Three years ago this spring I gave myself one Sunday afternoon off from self-pity to indulge in some window-shopping. A movie rental place among the sporadic cush boutiques of a “turning” avenue in Greenpoint, Brooklyn first caught my guilt-trap. How novel: it had been so long since I had rented a film. Greenpoint should’ve been the novel angle, considering this was the first time I’d ever visited the neighborhood, but my life is in screens.
A clerk, apparently impressed by my selection, Albert Brooks’ Modern Romance, chatted me up.
“Oh, this is great! Have you ever seen this?”
“Well, no, but he’s amazing in everything. Even in Taxi Driver. Steals every scene he’s in.”
“Yeah,” he conceded. “Sometimes you just forget DeNiro’s even there.”
The exchange was a no-win situation: Like, I don’t know, America. Us? Whatever. A wash was what it was. Brooks’ “We are the people” phone call in Taxi Driver is the best Washington movie ever made, and it doesn’t even take place there, or last for more than two minutes.

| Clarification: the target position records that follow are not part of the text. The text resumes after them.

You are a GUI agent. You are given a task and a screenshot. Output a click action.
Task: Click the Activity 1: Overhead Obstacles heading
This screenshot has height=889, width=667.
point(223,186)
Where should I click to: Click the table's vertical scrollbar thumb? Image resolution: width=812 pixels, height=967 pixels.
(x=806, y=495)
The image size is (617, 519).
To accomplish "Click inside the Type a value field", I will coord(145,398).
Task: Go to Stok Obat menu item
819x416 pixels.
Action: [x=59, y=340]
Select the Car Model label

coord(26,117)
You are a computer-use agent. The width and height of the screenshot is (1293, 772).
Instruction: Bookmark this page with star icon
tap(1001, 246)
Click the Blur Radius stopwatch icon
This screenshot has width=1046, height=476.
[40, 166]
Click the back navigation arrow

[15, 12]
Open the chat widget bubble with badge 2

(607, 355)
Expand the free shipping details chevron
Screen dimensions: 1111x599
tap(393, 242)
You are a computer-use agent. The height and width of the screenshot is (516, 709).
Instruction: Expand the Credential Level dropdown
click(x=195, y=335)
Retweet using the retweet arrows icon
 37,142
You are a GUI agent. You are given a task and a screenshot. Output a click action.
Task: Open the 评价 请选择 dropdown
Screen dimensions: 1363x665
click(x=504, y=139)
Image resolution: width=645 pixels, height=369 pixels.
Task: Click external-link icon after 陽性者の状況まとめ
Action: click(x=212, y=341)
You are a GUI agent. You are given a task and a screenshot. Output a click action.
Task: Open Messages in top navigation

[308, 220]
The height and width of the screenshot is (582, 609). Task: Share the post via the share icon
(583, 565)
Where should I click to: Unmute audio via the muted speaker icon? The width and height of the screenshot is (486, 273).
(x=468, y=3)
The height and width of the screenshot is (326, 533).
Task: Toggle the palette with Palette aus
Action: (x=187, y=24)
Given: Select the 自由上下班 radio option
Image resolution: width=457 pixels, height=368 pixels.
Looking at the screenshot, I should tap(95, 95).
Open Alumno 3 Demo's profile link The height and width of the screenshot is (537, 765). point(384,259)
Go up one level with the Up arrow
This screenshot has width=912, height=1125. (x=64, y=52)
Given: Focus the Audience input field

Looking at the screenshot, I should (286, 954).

Somehow, though, I forgot Albert Brooks is still around, kind of like how I kind of forget Morning Joe is on when I’m half-awake and it’s, like, an hour and a half before “Business Before The Bell.” One doesn’t have to point it out all the time when it’s always there in the background. It was really weird earlier this week when Brooks promoted his new book, 2030, on Morning Joe. Mika and Willie spent most of the segment telling him how much they loved him in Broadcast News. Morning Joe is, essentially, Broadcast News in real time. Kind of like Real Life, no? And I hate Broadcast News, because I once worked in broadcast news for two and a half months I.R.L., and my supervisor in the Washington bureau thought he was Albert Brooks in Broadcast News. At least I think he does, or did, or that he, or I, thought so at the time, at one time. Am I even remembering him correctly? (My former supervisor no longer works in broadcast news.) Does he think I’m weird for thinking that, after all this time? What was I thinking, letting him know I’m thinking about him? I can’t even spiral through that past shame without aping Albert Brooks, which I have been doing for years, even before Brad Goodman adjusted anybody’s Self-O-Stat on The Simpsons nearly twenty years ago.
See, Albert Brooks has been doing me my whole life, in the sense that I am just doing him all the time. My sister and I have been quoting the “It’s not quite breakfast, and it’s not quite lunch, but you get a slice of cantaloupe at the end” riff from Life on the Fast Lane since 1990, when I was six years old and didn’t yet know that somebody recently invented video rental stores. So maybe 2030 is a novel in the same way I am a medical student–sometimes people ask me if I am just doing it because it’s a good premise. I do know that I shirked one night of study for the medical boards to read 2030 all the way through. Bought on Kindle edition, even, because I’m a little afraid of clerks.
To have done the nobler thing–to leave 2030 aside for a few weeks and love my boards review book as hard as the notes I have scored into its 529 page margins–would have required self-sacrifice, which Brooks correctly insists in 2030 will save American healthcare from itself. But talking about the important thing here, the last book I loved, is really asking me to risk standing for something, like loving it a little too much. All I see right now is the quality of my longhand deteriorating the closer I get to the M.D. degree–me me me.
It may seem like the most arch move of all by the arch arch-person to come up with a product so deeply felt, but ignore that–2030 is probably the most grounded thing I’ve read during the slip ‘n slide that is two-kay-elev. Come in expecting something closer to Bill Murray’s cover of “In The Year 2525,” and you’ll come out committed to rebuilding your country. If man is still alive in 2030, I hope Brooks is still in the popular culture to remind us that we would be easier on ourselves were we better to each other–better collaborators, more straightforward, honest partners, even nice. Then again, whenever I hear the word “culture,” I don’t reach for my revolver, but for the nearest revolving door so I can reenact the opening to Perfect Strangers. Reading 2030 is like asking Larry Appleton–total Albert Brooks ripoff, no?–to believe like Balki. Dance, joy, etc. Yes, you can!